If the local ordinances require wood fencing only, this will ruin your plans to install metal, mesh, or polymer fencing. To override this legally, you are virtually assured a trip to your community’s zoning board of appeals, with no guarantee of success. Expect to see that body, too, if the fencing you plan runs afoul of height and set-back restrictions.
- Will the property’s size and configuration allow you to add new structures, such as another residence, a manager’s residence, new barns or an indoor arena, while staying in compliance with zoning ordinances and restrictions?
If the answer is no, get very reliable assurances that the municipality will ultimately approve your building plans. Consider hiring a knowledgeable lawyer to advise you of your chances of winning, if you must sue the municipality to get your plans approved.
- If the municipality or state has manure-disposal restrictions, are they acceptable to you?
In many states, the department of agriculture has issued manure disposal regulations. Ignoring these requirements can be costly. Your operating costs will increase substantially if, for example, you are prevented from spreading or piling manure on the land.
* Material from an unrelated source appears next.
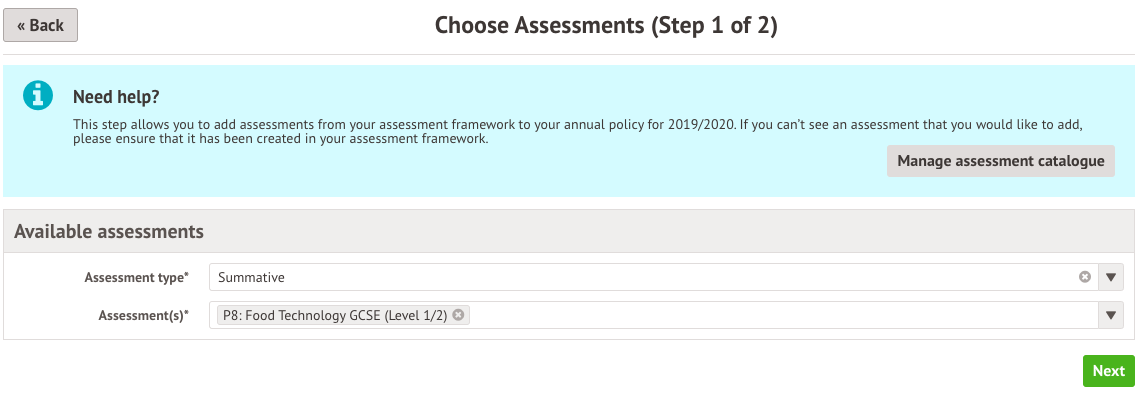Go back with the « Back button

pos(41,25)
Laws and Ordinances Worth Checking
Before you buy property, secure a copy of the ordinances or laws that affect your planned uses of the land. Here are examples of some:
- Horse ordinances
- Large animal ordinances
- Farm animal ordinances
- Fencing ordinances
- If you plan to run a business, ordinances, if any, that affect animal-related commercial uses.
Read the ordinances very carefully. Find out if they allow, or destroy, your plans. Also, because of the risk that the laws can change, find out whether the state or local government is considering any proposed changes to the laws that might take effect after you buy the land.
Ordinances can be complicated and hard to understand. A knowledgeable lawyer can evaluate them for you. You can also hire a lawyer to issue an opinion letter explaining how any laws adversely affect you, and if so, your chances of securing a variance, or pursuing other appropriate legal action, successfully.
How to Give Yourself Sufficient Time to Examine the Laws While Accommodating an Impatient Seller
Getting laws takes time; reading them takes even more time. The seller might be unwilling to wait while you satisfy yourself that the local and state laws work in your favor. With this in mind, consider these ideas:
- Include carefully worded contingencies in your offer of purchase.
If buying horse-friendly property matters to you, make sure that your offer of purchase specifies that the closing (the date all sales paperwork is signed and the money changes hands) is contingent (dependent) upon you, the buyer, being satisfied that applicable zoning requirements, land use requirements, and laws support your planned use of the land. Your offer can also state that if you are not satisfied, your offer is effectively withdrawn.
- If the seller will not accept your contingencies, consider other arrangements.
Especially if they want their property sold as quickly as possible, sellers of real estate might reject the contingencies, described above, if you propose them. The seller has good reason for concern; if you are unhappy with the laws and back out of the deal, the seller will have lost valuable time that would otherwise have been spent finding the right buyer. You (the buyer) might want to propose alternative arrangements. For example, your Offer of Purchase document could set an absolute deadline when you must tell the seller of your satisfaction (or dissatisfaction) with the local zoning and land use laws. Or, you can consider negotiating a right of first refusal contract involving the property (a contract stating that if the seller receives a good-faith offer from someone else, the seller will give you an opportunity to match the offer, or beat it, to become the buyer). Your lawyer or real estate agent can discuss these ideas with you.